Exercise material:
● ● ● ● ● ● ●

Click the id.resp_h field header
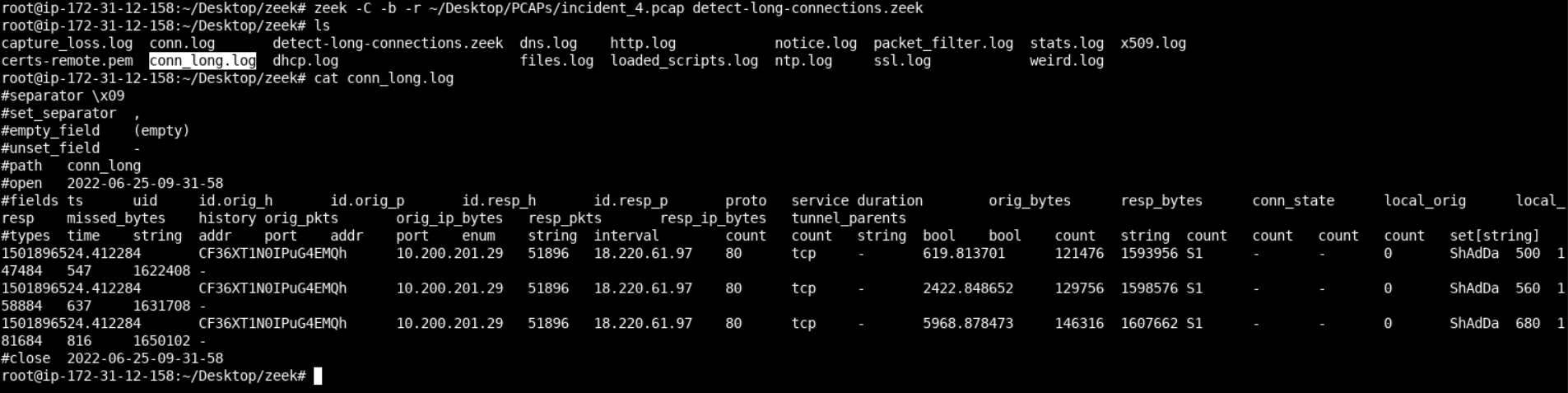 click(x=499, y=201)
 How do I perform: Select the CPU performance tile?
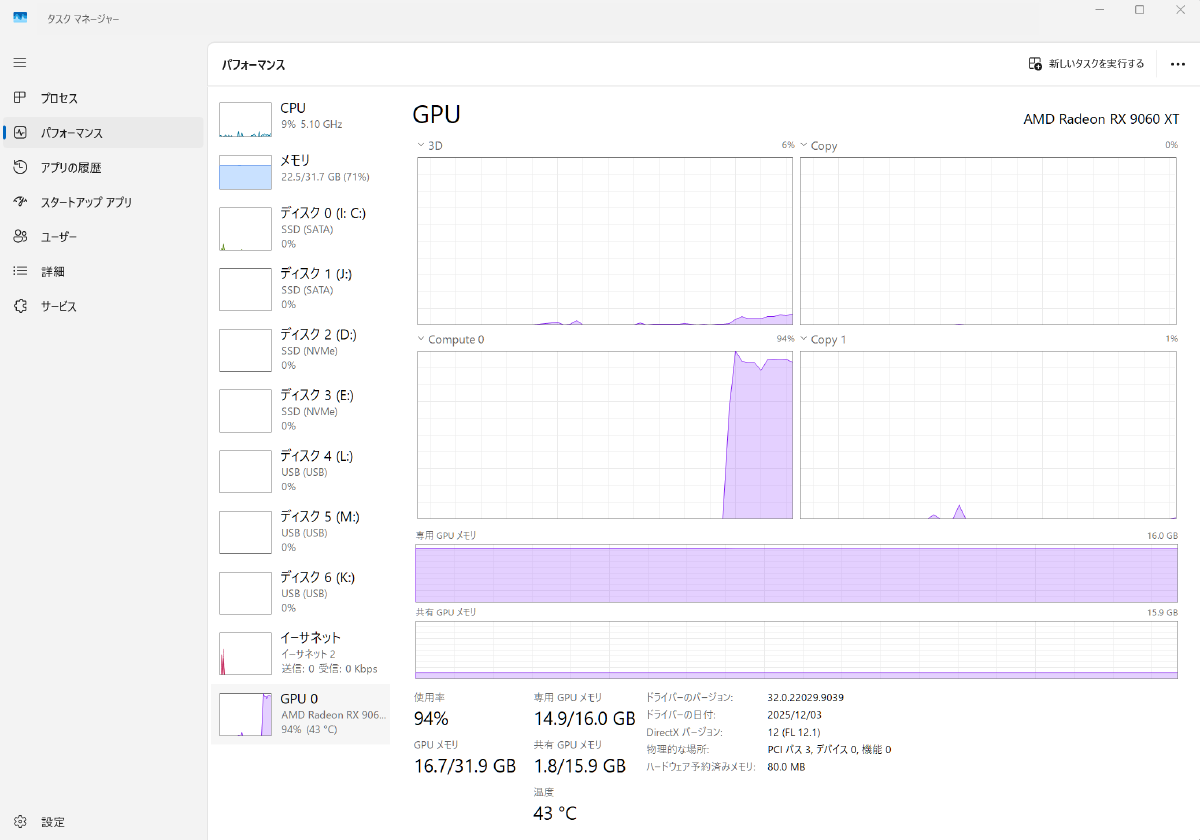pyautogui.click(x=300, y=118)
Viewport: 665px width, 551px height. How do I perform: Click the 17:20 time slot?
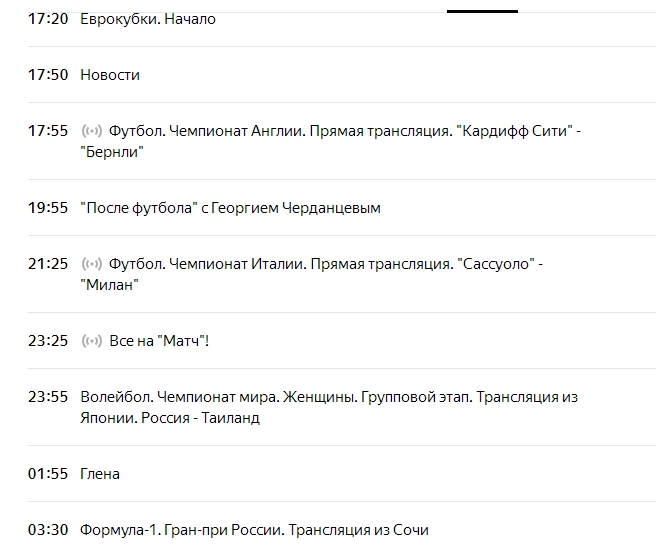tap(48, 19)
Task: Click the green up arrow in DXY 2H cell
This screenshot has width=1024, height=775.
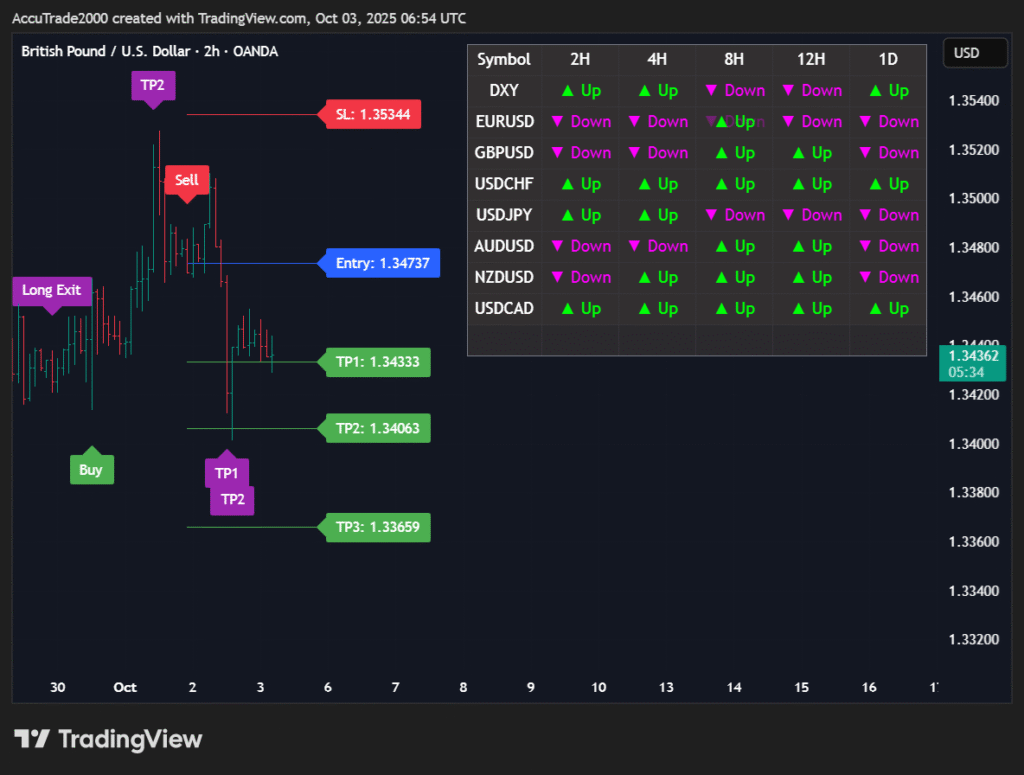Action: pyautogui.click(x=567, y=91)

● ● ● ● ● ● ●

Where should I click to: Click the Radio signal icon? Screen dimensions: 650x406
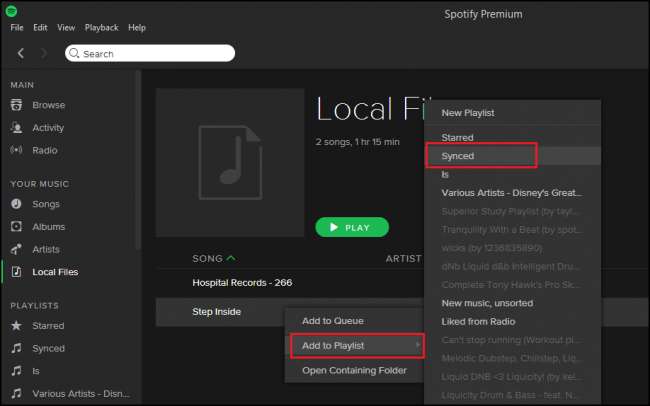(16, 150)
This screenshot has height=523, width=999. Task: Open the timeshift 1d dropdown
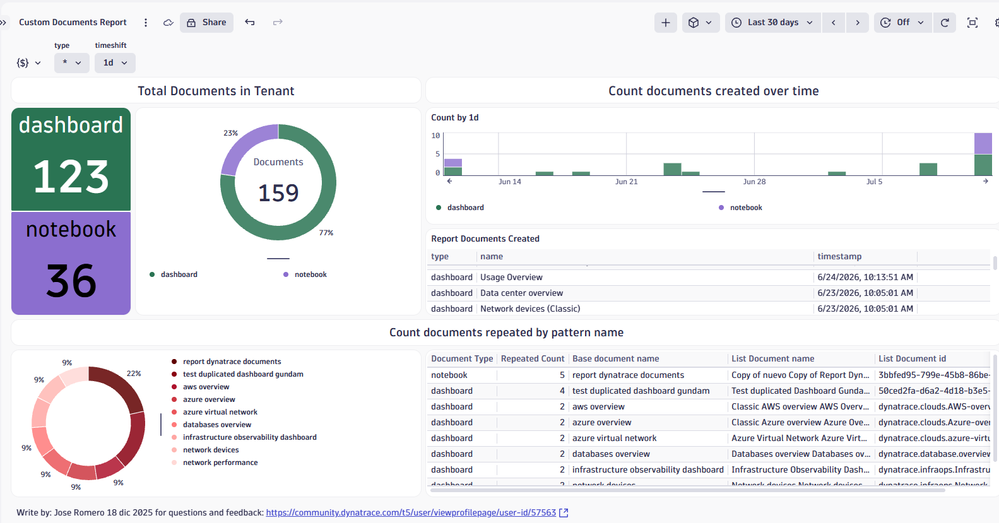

● ● ● ● ● ● ●

Action item:
Report, from the entries above, each line where "Task" is found.

Answer to this exercise:
Task: Click the green up arrow in DXY 2H cell
This screenshot has height=523, width=999. Task: Open the timeshift 1d dropdown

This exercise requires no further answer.